Tools used in this step:

  • Ideation: Pen & Paper (The best ideas occur when not at a computer)
  • Wireframing: Axure, UXPin, Figma, Sketch, Adobe XD
  • Visual Design: Sketch
  • Photo Layout/Modification: Photoshop
  • Icon & Illustration Creation: Illustrator
  • Design Library to Development: Zeplin, InVision


This step is a little different because it does not wait after the completion of the previous step in order to start. Like a team in a relay race, we don’t stop and pass the baton. Instead, we run together during that handoff so we don’t lose our momentum. There has to be a tremendous amount of overlap between design and development because they rely so heavily on each other. 

Development is in charge of running the wires, putting up the walls and drywall, and installing the fancy new wine fridge. In other words, they are the construction team that will build the entire framework for the design to live and grow. Each product relies on different criteria, which is why we work hard to master a wide variety of development languages, techniques, and best practices.

Sub-step Examples:

  • Codebase/Platform Creation
  • The new product needs a new place to live. This is where we create the best foundation based on product specifications. 
  • Component Creation & Content Migration
  • This is where we combine the code and content to create the components needed for the site.
  • QA Testing
  • We run cross-browser and device testing to make sure that everything works everywhere.


We have built a beautiful new product or rehabbed a fixer-upper, and now it is time to inspect it all before handing over the keys. It is important to check everything thoroughly and do a final walkthrough. This is the best time to make any necessary changes and validate that each step was completed to fulfill the original project goal or “Why.” The product is not live to the end-users, but all of the pieces are in place. 

Sub-step Examples:

User Testing

  • It is good practice to have select users to review the site in a test environment. We will walk through scenarios and validate our overall experience. Try to break the site, we dare you. 
  • QA Testing
  • We test and test again ensure that we deliver the highest quality product possible.
  • Launch Plan & Release
  • Everything is in place and ready to go, but it is important to determine the best process for release and post release. 

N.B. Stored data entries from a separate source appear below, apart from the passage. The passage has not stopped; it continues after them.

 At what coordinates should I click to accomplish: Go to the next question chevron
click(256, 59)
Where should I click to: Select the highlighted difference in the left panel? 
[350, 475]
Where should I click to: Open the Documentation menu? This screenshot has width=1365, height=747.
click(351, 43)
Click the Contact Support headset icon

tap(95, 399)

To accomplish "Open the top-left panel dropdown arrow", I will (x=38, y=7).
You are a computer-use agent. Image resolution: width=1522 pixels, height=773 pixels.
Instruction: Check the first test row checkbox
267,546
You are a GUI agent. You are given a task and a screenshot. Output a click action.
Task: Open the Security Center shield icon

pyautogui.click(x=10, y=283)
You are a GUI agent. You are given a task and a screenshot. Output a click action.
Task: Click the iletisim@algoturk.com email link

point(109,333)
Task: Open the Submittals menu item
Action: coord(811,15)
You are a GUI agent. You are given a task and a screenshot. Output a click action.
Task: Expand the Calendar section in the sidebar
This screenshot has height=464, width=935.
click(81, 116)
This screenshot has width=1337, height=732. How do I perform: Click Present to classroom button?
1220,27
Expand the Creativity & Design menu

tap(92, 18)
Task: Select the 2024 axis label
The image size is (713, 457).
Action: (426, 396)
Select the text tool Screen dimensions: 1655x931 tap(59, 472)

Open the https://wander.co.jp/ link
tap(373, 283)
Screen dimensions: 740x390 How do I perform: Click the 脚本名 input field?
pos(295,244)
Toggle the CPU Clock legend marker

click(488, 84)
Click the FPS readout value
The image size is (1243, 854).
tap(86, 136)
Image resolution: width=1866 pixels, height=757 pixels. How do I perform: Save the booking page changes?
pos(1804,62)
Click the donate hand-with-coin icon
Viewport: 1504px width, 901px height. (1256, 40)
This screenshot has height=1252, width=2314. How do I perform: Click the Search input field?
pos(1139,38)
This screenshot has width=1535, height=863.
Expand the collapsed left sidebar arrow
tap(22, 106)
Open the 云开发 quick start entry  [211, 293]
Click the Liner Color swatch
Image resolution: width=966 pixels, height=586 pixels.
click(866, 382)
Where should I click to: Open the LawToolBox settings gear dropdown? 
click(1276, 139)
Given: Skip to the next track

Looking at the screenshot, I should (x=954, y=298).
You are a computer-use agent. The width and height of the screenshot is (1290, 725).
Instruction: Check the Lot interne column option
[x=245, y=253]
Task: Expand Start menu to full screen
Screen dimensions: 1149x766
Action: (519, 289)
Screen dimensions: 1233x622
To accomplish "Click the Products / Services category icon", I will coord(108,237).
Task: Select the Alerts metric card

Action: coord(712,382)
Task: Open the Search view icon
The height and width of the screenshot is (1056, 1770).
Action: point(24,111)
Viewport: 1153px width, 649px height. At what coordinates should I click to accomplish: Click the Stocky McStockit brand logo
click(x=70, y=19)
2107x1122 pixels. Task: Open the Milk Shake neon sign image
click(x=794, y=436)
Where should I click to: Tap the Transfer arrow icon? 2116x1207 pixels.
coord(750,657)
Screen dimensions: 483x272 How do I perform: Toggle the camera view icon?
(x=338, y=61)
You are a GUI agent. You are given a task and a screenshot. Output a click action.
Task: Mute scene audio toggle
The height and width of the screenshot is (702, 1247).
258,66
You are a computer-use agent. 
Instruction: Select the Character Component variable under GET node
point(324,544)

Pop the bubbly, invite some friends, and celebrate. The project is live and we hand over the keys. As the celebration commences, we continue to stay behind the scenes to make sure that the lights stay on and the transition is seamless. 

Even after the project ends, we, at Quoin, remain a partner and friend to make sure that the investment is supported and continues to run smoothly. Whether it’s our dream home or yours, we are equally proud of it.